--- WHAT YOU WILL DO ---
Output the entries below so that they read exactly as they do now.

Collected data entries

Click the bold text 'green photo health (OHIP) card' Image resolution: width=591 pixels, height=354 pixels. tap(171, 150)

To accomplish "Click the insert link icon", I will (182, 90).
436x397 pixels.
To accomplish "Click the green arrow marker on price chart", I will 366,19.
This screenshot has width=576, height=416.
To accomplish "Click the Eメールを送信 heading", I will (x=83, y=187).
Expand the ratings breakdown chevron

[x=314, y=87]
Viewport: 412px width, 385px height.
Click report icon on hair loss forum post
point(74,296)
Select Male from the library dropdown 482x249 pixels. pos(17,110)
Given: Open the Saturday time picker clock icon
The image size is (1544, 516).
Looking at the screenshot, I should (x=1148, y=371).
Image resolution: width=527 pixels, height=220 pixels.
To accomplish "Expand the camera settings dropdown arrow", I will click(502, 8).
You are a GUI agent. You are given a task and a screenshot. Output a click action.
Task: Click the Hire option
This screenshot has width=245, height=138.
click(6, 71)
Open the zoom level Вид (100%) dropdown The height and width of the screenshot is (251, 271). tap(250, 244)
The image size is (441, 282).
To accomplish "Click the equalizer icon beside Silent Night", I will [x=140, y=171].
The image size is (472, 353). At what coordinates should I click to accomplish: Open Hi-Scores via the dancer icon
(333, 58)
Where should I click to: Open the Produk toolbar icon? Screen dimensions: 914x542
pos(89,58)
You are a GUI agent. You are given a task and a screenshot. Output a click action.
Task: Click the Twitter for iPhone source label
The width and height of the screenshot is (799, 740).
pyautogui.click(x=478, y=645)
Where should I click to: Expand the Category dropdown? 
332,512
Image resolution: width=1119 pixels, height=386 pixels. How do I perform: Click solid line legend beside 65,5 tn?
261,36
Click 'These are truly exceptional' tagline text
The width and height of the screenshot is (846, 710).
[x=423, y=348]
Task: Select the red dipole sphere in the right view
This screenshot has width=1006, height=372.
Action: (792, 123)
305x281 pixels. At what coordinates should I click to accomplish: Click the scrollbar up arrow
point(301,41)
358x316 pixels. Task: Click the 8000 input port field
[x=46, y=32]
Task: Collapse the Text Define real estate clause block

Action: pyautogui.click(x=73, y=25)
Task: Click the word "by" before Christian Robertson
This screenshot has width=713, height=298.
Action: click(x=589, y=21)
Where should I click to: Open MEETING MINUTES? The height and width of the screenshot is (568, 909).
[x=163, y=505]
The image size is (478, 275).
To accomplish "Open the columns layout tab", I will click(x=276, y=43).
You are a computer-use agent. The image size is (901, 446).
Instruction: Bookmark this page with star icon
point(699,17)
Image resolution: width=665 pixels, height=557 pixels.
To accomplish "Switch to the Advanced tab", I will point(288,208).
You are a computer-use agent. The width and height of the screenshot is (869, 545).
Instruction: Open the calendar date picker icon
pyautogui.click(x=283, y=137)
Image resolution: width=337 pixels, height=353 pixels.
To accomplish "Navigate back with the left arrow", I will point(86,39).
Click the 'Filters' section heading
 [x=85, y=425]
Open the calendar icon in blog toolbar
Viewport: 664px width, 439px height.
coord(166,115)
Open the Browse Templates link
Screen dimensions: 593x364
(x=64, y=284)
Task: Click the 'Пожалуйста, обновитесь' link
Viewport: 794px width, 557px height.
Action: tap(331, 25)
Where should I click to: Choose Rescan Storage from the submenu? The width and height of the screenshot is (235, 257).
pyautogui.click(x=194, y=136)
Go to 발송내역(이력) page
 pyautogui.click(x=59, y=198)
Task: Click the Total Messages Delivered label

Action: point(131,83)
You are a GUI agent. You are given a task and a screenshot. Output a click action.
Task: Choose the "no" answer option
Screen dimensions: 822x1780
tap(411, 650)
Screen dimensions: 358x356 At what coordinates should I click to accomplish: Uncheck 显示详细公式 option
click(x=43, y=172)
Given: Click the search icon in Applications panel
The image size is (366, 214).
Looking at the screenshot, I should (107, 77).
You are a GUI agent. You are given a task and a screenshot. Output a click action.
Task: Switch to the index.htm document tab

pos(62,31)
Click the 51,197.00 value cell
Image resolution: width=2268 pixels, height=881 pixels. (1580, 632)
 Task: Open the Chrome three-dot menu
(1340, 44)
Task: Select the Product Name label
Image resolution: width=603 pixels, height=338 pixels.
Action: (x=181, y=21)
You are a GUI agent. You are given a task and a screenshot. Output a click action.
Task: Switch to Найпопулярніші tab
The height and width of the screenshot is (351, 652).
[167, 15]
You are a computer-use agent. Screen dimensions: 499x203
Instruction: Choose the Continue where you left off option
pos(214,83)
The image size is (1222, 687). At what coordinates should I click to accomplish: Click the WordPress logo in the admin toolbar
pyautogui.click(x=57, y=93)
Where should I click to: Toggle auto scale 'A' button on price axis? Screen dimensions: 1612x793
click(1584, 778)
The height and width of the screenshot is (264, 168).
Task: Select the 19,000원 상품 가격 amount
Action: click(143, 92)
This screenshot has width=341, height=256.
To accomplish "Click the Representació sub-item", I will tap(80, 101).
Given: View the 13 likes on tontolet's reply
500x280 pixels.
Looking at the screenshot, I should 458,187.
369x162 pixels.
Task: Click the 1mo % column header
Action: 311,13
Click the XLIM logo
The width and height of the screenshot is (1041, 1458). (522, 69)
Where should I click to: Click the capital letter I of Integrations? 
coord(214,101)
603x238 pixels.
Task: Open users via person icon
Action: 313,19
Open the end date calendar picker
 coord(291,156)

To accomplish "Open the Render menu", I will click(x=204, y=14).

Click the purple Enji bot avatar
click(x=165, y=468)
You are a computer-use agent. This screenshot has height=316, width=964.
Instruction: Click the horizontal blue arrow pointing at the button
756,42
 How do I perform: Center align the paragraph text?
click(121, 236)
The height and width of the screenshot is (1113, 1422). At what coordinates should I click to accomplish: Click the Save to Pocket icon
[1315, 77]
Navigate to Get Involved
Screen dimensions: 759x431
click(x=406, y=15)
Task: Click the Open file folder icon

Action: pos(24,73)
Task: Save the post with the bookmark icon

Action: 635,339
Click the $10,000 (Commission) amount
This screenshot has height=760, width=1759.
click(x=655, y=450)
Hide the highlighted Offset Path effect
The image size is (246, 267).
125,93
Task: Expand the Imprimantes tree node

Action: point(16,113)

--- WRITTEN REPLY ---
Click the bold text 'green photo health (OHIP) card' Image resolution: width=591 pixels, height=354 pixels. tap(171, 150)

To accomplish "Click the insert link icon", I will (182, 90).
436x397 pixels.
To accomplish "Click the green arrow marker on price chart", I will 366,19.
This screenshot has width=576, height=416.
To accomplish "Click the Eメールを送信 heading", I will (x=83, y=187).
Expand the ratings breakdown chevron

[x=314, y=87]
Viewport: 412px width, 385px height.
Click report icon on hair loss forum post
point(74,296)
Select Male from the library dropdown 482x249 pixels. pos(17,110)
Given: Open the Saturday time picker clock icon
The image size is (1544, 516).
Looking at the screenshot, I should (x=1148, y=371).
Image resolution: width=527 pixels, height=220 pixels.
To accomplish "Expand the camera settings dropdown arrow", I will click(502, 8).
You are a GUI agent. You are given a task and a screenshot. Output a click action.
Task: Click the Hire option
This screenshot has width=245, height=138.
click(6, 71)
Open the zoom level Вид (100%) dropdown The height and width of the screenshot is (251, 271). tap(250, 244)
The image size is (441, 282).
To accomplish "Click the equalizer icon beside Silent Night", I will [x=140, y=171].
The image size is (472, 353). At what coordinates should I click to accomplish: Open Hi-Scores via the dancer icon
(333, 58)
Where should I click to: Open the Produk toolbar icon? Screen dimensions: 914x542
pos(89,58)
You are a GUI agent. You are given a task and a screenshot. Output a click action.
Task: Click the Twitter for iPhone source label
The width and height of the screenshot is (799, 740).
pyautogui.click(x=478, y=645)
Where should I click to: Expand the Category dropdown? 
332,512
Image resolution: width=1119 pixels, height=386 pixels. How do I perform: Click solid line legend beside 65,5 tn?
261,36
Click 'These are truly exceptional' tagline text
The width and height of the screenshot is (846, 710).
[x=423, y=348]
Task: Select the red dipole sphere in the right view
This screenshot has width=1006, height=372.
Action: (792, 123)
305x281 pixels. At what coordinates should I click to accomplish: Click the scrollbar up arrow
point(301,41)
358x316 pixels. Task: Click the 8000 input port field
[x=46, y=32]
Task: Collapse the Text Define real estate clause block

Action: pyautogui.click(x=73, y=25)
Task: Click the word "by" before Christian Robertson
This screenshot has width=713, height=298.
Action: click(x=589, y=21)
Where should I click to: Open MEETING MINUTES? The height and width of the screenshot is (568, 909).
[x=163, y=505]
The image size is (478, 275).
To accomplish "Open the columns layout tab", I will click(x=276, y=43).
You are a computer-use agent. The image size is (901, 446).
Instruction: Bookmark this page with star icon
point(699,17)
Image resolution: width=665 pixels, height=557 pixels.
To accomplish "Switch to the Advanced tab", I will point(288,208).
You are a computer-use agent. The width and height of the screenshot is (869, 545).
Instruction: Open the calendar date picker icon
pyautogui.click(x=283, y=137)
Image resolution: width=337 pixels, height=353 pixels.
To accomplish "Navigate back with the left arrow", I will point(86,39).
Click the 'Filters' section heading
 [x=85, y=425]
Open the calendar icon in blog toolbar
Viewport: 664px width, 439px height.
coord(166,115)
Open the Browse Templates link
Screen dimensions: 593x364
(x=64, y=284)
Task: Click the 'Пожалуйста, обновитесь' link
Viewport: 794px width, 557px height.
Action: tap(331, 25)
Where should I click to: Choose Rescan Storage from the submenu? The width and height of the screenshot is (235, 257).
pyautogui.click(x=194, y=136)
Go to 발송내역(이력) page
 pyautogui.click(x=59, y=198)
Task: Click the Total Messages Delivered label

Action: point(131,83)
You are a GUI agent. You are given a task and a screenshot. Output a click action.
Task: Choose the "no" answer option
Screen dimensions: 822x1780
tap(411, 650)
Screen dimensions: 358x356 At what coordinates should I click to accomplish: Uncheck 显示详细公式 option
click(x=43, y=172)
Given: Click the search icon in Applications panel
The image size is (366, 214).
Looking at the screenshot, I should (107, 77).
You are a GUI agent. You are given a task and a screenshot. Output a click action.
Task: Switch to the index.htm document tab

pos(62,31)
Click the 51,197.00 value cell
Image resolution: width=2268 pixels, height=881 pixels. (1580, 632)
 Task: Open the Chrome three-dot menu
(1340, 44)
Task: Select the Product Name label
Image resolution: width=603 pixels, height=338 pixels.
Action: (x=181, y=21)
You are a GUI agent. You are given a task and a screenshot. Output a click action.
Task: Switch to Найпопулярніші tab
The height and width of the screenshot is (351, 652).
[167, 15]
You are a computer-use agent. Screen dimensions: 499x203
Instruction: Choose the Continue where you left off option
pos(214,83)
The image size is (1222, 687). At what coordinates should I click to accomplish: Click the WordPress logo in the admin toolbar
pyautogui.click(x=57, y=93)
Where should I click to: Toggle auto scale 'A' button on price axis? Screen dimensions: 1612x793
click(1584, 778)
The height and width of the screenshot is (264, 168).
Task: Select the 19,000원 상품 가격 amount
Action: click(143, 92)
This screenshot has width=341, height=256.
To accomplish "Click the Representació sub-item", I will tap(80, 101).
Given: View the 13 likes on tontolet's reply
500x280 pixels.
Looking at the screenshot, I should 458,187.
369x162 pixels.
Task: Click the 1mo % column header
Action: 311,13
Click the XLIM logo
The width and height of the screenshot is (1041, 1458). (522, 69)
Where should I click to: Click the capital letter I of Integrations? 
coord(214,101)
603x238 pixels.
Task: Open users via person icon
Action: 313,19
Open the end date calendar picker
 coord(291,156)

To accomplish "Open the Render menu", I will click(x=204, y=14).

Click the purple Enji bot avatar
click(x=165, y=468)
You are a computer-use agent. This screenshot has height=316, width=964.
Instruction: Click the horizontal blue arrow pointing at the button
756,42
 How do I perform: Center align the paragraph text?
click(121, 236)
The height and width of the screenshot is (1113, 1422). At what coordinates should I click to accomplish: Click the Save to Pocket icon
[1315, 77]
Navigate to Get Involved
Screen dimensions: 759x431
click(x=406, y=15)
Task: Click the Open file folder icon

Action: pos(24,73)
Task: Save the post with the bookmark icon

Action: 635,339
Click the $10,000 (Commission) amount
This screenshot has height=760, width=1759.
click(x=655, y=450)
Hide the highlighted Offset Path effect
The image size is (246, 267).
125,93
Task: Expand the Imprimantes tree node

Action: point(16,113)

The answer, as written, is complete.